**Work to be completed:** Below is a listing; retype exactly the line with "हमारे बारे में जानें (76, 1599)" and every line after it through the end, and only those, leaving out the pictures.

**Extracted records:**
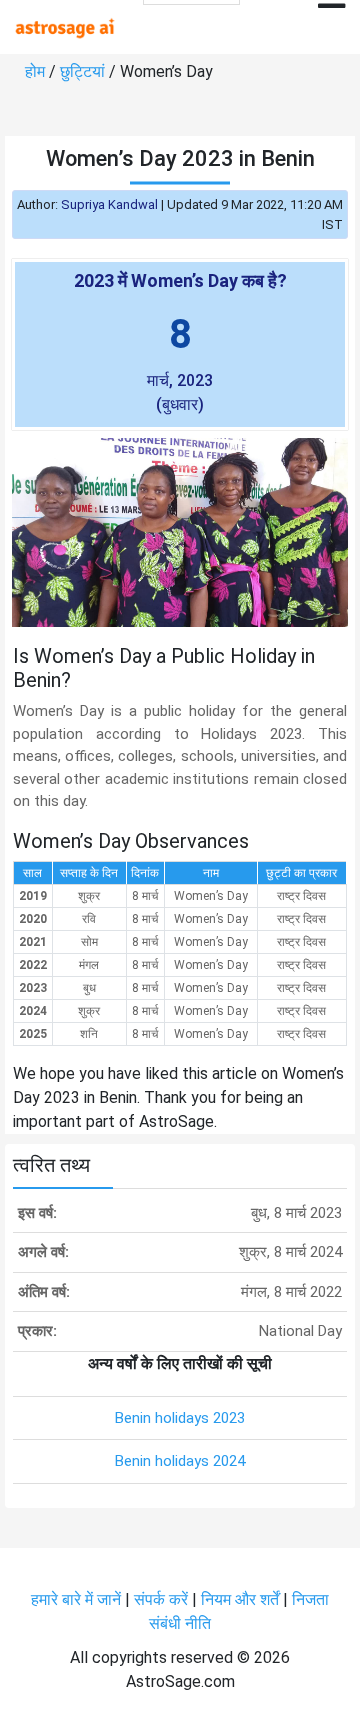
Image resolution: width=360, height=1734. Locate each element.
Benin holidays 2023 (180, 1418)
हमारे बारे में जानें (76, 1599)
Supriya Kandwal (109, 204)
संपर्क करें (161, 1599)
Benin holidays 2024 (180, 1461)
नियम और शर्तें (240, 1599)
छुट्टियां (82, 71)
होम (35, 71)
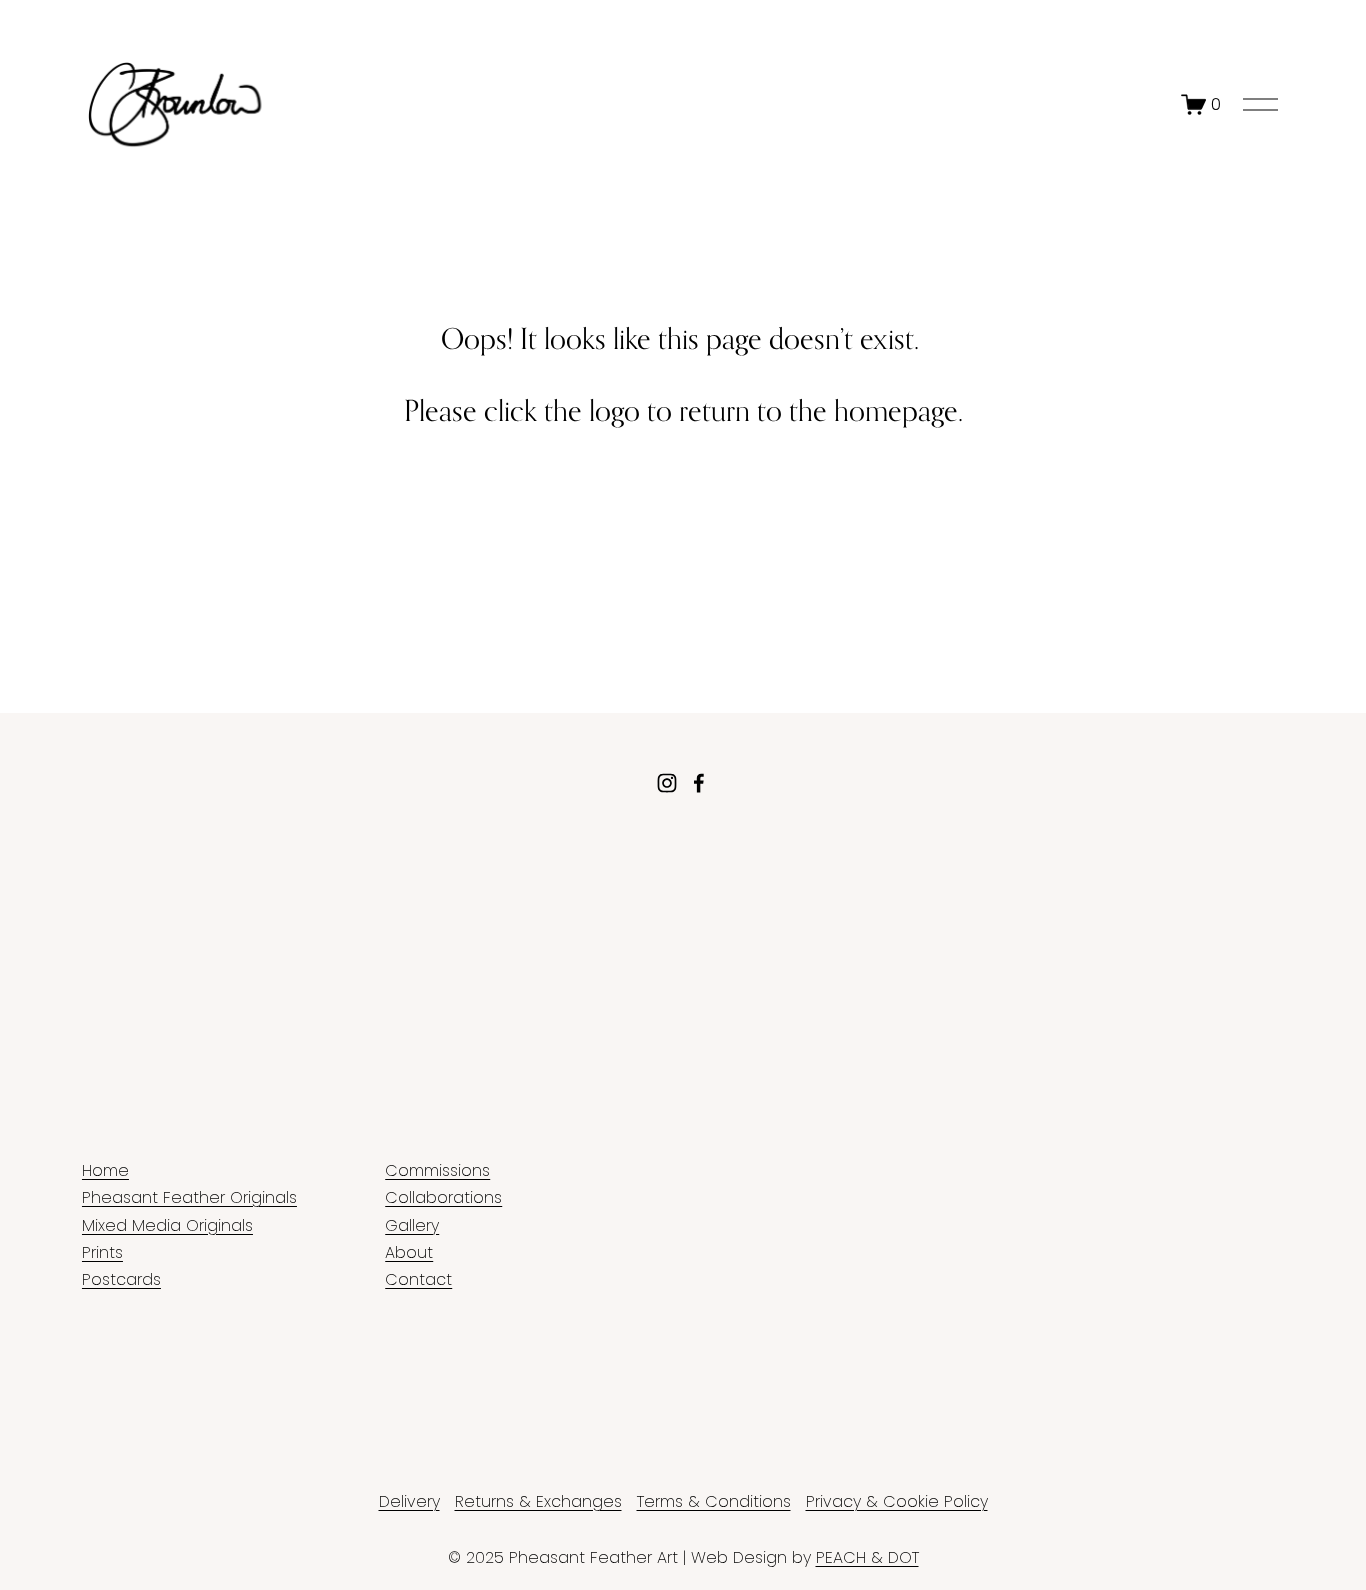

**Exercise solution:**
हमारे बारे में जानें (76, 1599)
Supriya Kandwal (109, 204)
संपर्क करें (161, 1599)
Benin holidays 2024 (180, 1461)
नियम और शर्तें (240, 1599)
छुट्टियां (82, 71)
होम (35, 71)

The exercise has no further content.